=== Begin Enclosure ===
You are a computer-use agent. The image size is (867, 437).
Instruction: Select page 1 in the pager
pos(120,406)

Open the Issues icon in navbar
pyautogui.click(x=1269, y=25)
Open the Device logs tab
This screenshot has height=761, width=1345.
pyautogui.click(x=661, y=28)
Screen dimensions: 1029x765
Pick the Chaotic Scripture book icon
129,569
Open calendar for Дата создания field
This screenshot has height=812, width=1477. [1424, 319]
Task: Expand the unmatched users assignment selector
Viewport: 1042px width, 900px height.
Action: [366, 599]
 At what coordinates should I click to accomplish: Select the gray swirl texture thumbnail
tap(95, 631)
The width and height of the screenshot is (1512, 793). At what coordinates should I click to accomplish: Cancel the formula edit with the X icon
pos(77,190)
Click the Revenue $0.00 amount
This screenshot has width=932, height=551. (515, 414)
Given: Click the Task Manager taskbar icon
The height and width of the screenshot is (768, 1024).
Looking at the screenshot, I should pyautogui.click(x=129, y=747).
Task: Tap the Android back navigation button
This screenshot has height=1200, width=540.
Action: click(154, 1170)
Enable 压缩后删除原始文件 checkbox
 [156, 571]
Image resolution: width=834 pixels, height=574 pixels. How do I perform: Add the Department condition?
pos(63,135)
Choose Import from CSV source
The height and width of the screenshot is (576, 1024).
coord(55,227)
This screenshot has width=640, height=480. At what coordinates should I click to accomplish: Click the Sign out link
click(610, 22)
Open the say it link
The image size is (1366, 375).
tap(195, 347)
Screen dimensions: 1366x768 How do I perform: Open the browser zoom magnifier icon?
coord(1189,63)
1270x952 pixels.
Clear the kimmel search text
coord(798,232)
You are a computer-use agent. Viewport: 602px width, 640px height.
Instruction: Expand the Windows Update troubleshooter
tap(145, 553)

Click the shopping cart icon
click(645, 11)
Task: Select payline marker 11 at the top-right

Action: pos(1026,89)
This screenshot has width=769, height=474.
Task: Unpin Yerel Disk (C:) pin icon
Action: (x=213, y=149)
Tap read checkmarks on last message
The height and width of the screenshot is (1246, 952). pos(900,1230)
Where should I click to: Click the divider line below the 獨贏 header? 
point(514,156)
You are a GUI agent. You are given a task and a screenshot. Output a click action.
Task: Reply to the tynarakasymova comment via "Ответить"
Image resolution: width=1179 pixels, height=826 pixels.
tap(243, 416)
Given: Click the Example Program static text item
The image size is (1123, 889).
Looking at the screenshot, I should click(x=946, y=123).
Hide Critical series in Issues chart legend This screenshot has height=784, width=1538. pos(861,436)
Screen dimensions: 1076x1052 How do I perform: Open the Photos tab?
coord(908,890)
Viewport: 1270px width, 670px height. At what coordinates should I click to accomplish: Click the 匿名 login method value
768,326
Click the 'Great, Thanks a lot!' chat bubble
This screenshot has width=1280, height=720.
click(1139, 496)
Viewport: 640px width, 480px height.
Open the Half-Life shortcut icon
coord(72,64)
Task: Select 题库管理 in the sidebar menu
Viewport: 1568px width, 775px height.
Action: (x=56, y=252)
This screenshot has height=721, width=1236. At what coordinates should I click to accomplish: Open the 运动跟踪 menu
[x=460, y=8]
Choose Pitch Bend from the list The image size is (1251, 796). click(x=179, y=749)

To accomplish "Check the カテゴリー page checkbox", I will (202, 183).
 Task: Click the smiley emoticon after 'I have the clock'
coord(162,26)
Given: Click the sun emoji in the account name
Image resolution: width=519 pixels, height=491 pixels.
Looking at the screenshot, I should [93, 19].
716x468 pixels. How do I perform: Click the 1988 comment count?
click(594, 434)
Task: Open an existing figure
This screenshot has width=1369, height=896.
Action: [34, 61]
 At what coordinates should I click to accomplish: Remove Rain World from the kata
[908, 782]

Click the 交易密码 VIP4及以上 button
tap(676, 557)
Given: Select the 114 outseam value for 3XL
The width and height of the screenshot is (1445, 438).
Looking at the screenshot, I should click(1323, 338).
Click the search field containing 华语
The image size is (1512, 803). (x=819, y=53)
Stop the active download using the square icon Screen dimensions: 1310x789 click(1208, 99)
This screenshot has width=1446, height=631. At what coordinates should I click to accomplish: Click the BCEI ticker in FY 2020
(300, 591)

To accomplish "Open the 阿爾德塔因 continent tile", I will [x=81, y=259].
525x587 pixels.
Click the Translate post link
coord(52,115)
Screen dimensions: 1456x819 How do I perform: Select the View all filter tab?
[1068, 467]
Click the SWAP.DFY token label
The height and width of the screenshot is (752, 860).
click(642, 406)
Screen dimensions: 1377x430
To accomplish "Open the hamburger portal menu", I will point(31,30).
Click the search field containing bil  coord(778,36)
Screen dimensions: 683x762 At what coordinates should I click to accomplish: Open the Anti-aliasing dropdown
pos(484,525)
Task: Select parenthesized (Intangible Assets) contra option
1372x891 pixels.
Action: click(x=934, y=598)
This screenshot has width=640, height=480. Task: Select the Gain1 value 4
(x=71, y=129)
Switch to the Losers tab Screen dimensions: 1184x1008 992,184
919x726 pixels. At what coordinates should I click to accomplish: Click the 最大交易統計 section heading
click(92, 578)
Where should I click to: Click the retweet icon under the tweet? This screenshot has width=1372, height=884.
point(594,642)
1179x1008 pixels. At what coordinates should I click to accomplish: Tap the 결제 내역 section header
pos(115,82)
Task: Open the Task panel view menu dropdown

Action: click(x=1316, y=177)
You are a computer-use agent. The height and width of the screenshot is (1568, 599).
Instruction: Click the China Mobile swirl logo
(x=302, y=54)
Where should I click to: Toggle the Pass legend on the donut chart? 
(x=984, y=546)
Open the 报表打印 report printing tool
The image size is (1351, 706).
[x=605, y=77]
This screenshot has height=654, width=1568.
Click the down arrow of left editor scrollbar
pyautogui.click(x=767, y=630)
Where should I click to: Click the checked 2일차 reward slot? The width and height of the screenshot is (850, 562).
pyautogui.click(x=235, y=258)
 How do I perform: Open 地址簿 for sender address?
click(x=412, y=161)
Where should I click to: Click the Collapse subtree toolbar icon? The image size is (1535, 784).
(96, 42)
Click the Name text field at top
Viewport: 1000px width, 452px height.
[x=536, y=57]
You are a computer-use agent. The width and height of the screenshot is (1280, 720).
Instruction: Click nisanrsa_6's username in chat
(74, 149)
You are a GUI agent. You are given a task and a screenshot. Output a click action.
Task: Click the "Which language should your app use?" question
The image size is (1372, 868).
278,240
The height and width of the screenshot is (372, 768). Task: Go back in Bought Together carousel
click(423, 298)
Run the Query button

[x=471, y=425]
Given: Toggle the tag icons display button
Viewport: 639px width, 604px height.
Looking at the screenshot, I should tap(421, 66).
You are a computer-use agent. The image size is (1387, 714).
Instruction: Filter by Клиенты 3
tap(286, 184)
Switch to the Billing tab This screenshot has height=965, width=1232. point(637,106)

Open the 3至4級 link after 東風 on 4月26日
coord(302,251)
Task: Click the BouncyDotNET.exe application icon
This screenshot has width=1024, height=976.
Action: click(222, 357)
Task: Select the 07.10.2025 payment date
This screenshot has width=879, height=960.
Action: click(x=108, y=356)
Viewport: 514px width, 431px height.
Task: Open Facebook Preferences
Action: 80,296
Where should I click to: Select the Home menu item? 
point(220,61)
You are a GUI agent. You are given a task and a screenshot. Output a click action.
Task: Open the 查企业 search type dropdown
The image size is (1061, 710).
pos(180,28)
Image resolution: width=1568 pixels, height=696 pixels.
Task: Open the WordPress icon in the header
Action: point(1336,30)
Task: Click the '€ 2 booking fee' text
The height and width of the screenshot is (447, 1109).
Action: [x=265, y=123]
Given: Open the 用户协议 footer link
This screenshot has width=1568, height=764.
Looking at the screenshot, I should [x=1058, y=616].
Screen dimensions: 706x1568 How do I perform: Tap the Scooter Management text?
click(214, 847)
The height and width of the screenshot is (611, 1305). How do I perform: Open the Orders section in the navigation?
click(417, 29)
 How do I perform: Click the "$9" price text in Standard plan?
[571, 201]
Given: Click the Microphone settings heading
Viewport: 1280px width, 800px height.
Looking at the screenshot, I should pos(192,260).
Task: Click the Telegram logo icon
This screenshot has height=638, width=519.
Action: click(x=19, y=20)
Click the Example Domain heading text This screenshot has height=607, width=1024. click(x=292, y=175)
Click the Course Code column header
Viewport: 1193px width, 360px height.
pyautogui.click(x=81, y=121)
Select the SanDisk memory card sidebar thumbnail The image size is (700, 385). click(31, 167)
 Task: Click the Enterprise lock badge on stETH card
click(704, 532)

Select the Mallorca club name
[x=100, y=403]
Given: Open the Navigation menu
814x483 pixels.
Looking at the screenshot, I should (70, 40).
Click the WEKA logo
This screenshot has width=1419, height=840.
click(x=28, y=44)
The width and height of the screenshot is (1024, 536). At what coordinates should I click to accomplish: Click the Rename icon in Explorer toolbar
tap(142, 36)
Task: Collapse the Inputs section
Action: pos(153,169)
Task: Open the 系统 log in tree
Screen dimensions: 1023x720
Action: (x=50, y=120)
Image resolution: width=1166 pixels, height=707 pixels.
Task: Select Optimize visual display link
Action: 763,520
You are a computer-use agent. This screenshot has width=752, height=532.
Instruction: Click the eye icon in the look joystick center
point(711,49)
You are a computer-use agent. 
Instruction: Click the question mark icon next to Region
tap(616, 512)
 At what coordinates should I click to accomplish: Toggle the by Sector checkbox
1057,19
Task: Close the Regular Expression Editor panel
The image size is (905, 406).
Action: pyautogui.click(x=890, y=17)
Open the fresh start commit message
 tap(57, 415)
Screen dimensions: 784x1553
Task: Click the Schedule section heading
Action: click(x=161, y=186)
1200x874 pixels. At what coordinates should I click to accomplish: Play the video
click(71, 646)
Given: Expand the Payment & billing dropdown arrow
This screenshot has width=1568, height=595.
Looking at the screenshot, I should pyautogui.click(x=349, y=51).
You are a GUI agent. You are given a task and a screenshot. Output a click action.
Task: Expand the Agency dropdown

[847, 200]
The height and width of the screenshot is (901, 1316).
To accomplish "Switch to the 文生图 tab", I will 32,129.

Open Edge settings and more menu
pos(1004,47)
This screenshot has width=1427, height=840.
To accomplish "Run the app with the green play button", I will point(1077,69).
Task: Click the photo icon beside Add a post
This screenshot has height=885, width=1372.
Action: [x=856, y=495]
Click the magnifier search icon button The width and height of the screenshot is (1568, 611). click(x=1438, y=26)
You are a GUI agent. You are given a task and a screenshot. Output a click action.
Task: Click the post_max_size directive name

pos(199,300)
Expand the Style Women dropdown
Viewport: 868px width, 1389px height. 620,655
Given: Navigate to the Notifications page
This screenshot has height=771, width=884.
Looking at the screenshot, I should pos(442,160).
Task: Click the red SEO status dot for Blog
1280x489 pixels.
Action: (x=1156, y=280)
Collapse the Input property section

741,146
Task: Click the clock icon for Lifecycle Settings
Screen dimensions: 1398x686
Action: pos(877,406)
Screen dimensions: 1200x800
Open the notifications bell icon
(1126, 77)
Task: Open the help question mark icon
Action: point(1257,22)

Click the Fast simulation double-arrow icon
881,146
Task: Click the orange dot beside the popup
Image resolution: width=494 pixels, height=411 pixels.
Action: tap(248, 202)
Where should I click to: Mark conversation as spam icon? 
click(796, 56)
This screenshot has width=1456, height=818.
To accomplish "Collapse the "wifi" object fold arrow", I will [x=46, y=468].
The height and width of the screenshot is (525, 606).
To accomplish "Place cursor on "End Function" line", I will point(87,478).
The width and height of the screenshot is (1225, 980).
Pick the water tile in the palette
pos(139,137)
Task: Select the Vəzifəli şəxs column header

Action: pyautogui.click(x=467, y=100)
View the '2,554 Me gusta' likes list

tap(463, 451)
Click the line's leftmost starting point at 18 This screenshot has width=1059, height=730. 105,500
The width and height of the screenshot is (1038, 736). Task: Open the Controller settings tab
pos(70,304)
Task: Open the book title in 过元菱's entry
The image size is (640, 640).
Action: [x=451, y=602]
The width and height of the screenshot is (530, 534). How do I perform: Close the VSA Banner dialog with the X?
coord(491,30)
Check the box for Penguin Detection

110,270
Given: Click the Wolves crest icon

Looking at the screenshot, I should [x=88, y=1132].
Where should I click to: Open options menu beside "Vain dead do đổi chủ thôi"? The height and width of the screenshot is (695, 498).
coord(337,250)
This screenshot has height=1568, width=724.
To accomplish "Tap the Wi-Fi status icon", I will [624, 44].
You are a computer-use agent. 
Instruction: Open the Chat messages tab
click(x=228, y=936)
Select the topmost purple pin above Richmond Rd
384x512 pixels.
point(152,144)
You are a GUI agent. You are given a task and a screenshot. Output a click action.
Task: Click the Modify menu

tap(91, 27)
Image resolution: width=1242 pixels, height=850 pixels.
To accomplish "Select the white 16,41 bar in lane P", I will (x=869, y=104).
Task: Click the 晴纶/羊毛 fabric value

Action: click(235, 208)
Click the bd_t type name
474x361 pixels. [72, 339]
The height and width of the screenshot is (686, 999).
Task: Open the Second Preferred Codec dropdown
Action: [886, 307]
=== End Enclosure ===
Tell how many lines in the material above include the word "Choose", giving the number only.

■ **Written answer**: 2